The second reason I chose the Imam was in no small part because he was a Sufi from the Naqshabandi tariqa. In these days when Jihad has become synonymous with terrorism, Wahabism and Salafist some Sufi’s have unashamedly used this atmosphere of confusion and fear to lay all the blame at the Wahabist door and to portray the Sufi path as entirely peaceful and pacifist, and the internal and spiritual Jihad espoused by themselves as the only authentic and valid Jihad. It seemed a perfect opportunity to remind them, ourselves and others how short sighted, shameless and ultimately false such sectarian opportunism is. It certainly hasn’t fooled Robert Spencer of Jihad watch. Most of the great Mujahids resisting European Imperialism were Sufis. Sheikh Abdul Qadir Al Jeziri, who actually met Imam Shamyl on hajj, and discussed guerrilla warfare tactics together. Sheikh Abdul Qair fought the French for ten years, until the sheer brutality of the French army massacring civilians forced him to give in. Shah Waliullah in India,and of course in the last century Omar Mukhtar in Lybia. All could be described as Sufis.

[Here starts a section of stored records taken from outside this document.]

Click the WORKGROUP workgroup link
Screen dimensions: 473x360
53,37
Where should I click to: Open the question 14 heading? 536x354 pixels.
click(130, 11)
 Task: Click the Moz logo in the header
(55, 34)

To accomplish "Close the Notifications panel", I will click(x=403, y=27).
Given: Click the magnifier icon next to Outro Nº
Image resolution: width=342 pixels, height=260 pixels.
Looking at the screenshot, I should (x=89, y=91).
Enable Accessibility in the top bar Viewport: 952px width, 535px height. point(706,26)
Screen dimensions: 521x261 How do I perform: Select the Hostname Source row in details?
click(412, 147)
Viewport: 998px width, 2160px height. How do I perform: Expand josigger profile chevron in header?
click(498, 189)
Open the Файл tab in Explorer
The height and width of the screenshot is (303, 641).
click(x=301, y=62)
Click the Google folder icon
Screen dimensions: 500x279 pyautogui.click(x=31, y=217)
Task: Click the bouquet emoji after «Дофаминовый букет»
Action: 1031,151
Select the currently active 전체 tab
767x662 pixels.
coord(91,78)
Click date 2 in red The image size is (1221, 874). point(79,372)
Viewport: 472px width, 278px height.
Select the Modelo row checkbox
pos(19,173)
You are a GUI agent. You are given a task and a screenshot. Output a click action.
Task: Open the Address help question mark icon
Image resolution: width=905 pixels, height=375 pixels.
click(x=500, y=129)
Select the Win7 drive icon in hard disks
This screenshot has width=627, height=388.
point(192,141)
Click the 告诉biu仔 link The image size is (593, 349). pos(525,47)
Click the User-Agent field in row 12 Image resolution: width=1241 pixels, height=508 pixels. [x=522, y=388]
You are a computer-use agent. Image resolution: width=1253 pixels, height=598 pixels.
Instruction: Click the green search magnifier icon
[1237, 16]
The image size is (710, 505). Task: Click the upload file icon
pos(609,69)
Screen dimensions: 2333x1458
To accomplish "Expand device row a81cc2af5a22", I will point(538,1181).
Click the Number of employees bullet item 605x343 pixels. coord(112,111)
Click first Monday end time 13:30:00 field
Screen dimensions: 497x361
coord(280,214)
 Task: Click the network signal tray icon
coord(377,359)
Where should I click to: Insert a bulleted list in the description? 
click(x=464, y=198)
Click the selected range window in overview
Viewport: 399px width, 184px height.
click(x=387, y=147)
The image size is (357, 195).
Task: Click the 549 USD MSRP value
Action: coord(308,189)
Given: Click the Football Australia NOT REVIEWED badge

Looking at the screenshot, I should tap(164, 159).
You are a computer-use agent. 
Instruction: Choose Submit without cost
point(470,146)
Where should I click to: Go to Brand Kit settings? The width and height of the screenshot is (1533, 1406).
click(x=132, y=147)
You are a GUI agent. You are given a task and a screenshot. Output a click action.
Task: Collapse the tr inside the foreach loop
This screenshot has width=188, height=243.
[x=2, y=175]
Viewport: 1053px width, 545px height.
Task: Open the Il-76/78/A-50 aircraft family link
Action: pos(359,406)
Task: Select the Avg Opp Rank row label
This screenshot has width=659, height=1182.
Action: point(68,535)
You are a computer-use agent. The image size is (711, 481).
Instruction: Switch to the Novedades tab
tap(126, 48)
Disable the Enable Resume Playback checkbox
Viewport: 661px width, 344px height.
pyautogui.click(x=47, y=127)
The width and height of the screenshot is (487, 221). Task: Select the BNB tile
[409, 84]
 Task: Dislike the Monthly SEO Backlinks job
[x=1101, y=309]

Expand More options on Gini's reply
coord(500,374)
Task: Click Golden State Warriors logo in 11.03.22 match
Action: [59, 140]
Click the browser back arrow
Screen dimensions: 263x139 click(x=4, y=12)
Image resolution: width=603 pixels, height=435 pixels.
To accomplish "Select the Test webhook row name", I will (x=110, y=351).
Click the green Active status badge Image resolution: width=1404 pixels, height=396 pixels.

Differences, I suspect, we will always have, by these should kept between us. Whatever differences we have as Muslims, we can and must present to those who are ready to destroy us a united front.

‘Verily, Allah loves those who fight in His Cause in rows (ranks), as if they were a solid structure.’ Surat-as-Saff (61), ayah 4)

There is no doubt that this unity, presenting a solid structure, is one of the lost virtues. Imam Shamyl understood the importance of this, and it is one of remarkable qualities of the Imam how was able to unite the dazzling mosaic of enthnic groups and rival clans of the Caucasus. More than fifty different languages are spoken in its towns and settlements. Although most of these groups and tribes are Muslim, even in the nineteenth century the degree of actual practice was varied. Shamyl know that this unity was essential for successful resistance, what was helped by the brutality of the Russian General Yermalov, who name is still called out by Russian soldiers to Chechns today to remind them of what they suffered and will still suffer.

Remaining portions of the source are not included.